Ettore Tolomei (né le à Rovereto, dans l'actuelle province autonome de Trente, dans la région du Trentin-Haut-Adige, alors en Autriche-Hongrie et mort le à Rome) était un journaliste et un homme politique italien qui fut sénateur du Royaume.

Biographie[modifier | modifier le code]

Ettore Tolomei naquit à Rovereto en 1865, alors possession autrichienne, et appartenait à une famille noble d'origine toscane.

Dès sa jeunesse il embrassa les idéaux de l'irrédentisme italien, et pour cette raison, à dix-huit ans (quand il eut quitté le lycée) il poursuivit ses études non pas en Autriche, mais à Florence puis à Rome, où il passa une licence ès lettres en 1887.

Après ses études, il trouva du travail comme enseignant à l'école italienne de Tunis, la « colonie manquée » (la Tunisie était habitée par des dizaines de milliers d'Italiens, mais avait été attribuée à la France). Bientôt cependant il fut rappelé en Autriche pour son service militaire et en profita pour s'inscrire au cours de géographie de l'université de Vienne.

Libéré du service, il retourna à Rome (1890), où il fonda le magazine irrédentiste La Nazione Italiana. En 1894, il abandonna son activité en politique et en journalisme et alla enseigner dans les écoles italiennes de Thessalonique.

En 1900, il retourna en Italie et, en 1904, il escalada le sommet du Klockerkarkopf que les spécialistes de la Società Geografica Italiana avaient indiqué par erreur comme le point le plus septentrional de la péninsule italienne (mais d'un point de vue géographique : politiquement il était entièrement inclus dans le territoire austro-hongrois). En fait, le point le plus septentrional de la ligne de partage des eaux dans les Alpes est situé près du sommet voisin : il s'agit du Zwillingsköpfl (nommée par lui Testa Gemella Occidentale) (2 841 m), située à quelques centaines de mètres vers le nord-est, toujours sur la crête qui marque la frontière[1]). Tolomei prétendit être le premier à avoir escaladé le sommet, et lui donna le nom de Vetta d'Italia (Sommet de l'Italie) encore utilisé aujourd'hui par la cartographie italienne.

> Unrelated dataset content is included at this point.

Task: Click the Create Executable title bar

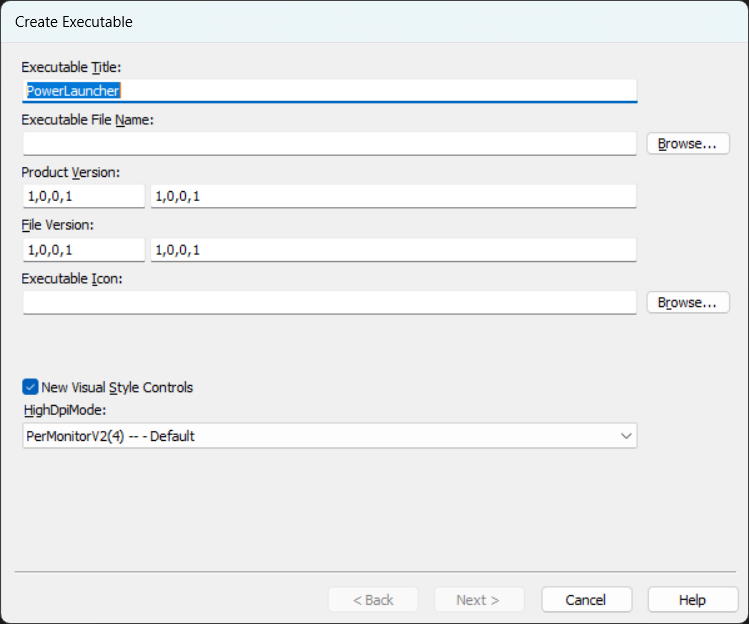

Le sommet, cependant, avait déjà été vaincu en 1895 par les alpinistes autrichiens Franz Hofer et Fritz Kögel[2].

Fort de son expérience internationale, il fut affecté à la direction générale des écoles italiennes à l'étranger de 1901 à 1921.

En 1906, il s'établit à Glen (nommé par lui Gleno) di Montan (sa Montagna), alors dans le Tyrol et aujourd'hui dans le Südtirol (nommé par lui Haut-Adige), où sa famille avait des propriétés. C'est là qu'il fonda la revue savante Archivio per l'Alto Adige. Parmi les premiers collaborateurs figuraient des noms illustres : Pascal Villari, Carlo Battisti, Graziadio Isaia Ascoli, Angelo De Gubernatis, Torquato Taramelli et d'autres. Giosuè Carducci lui-même fit des vœux pour sa réussite. La revue est toujours publiée, à Florence, par l'Istituto di Studi per l'Alto Adige (via Cesare Battisti, 4). Après 1969 elle n'a plus fait paraître que des essais en toponomastique et le nom de Tolomei comme fondateur a été supprimé ; depuis 1979 le titre, mal connoté historiquement, a été remplacé par un autre : Rivista di studi alpini.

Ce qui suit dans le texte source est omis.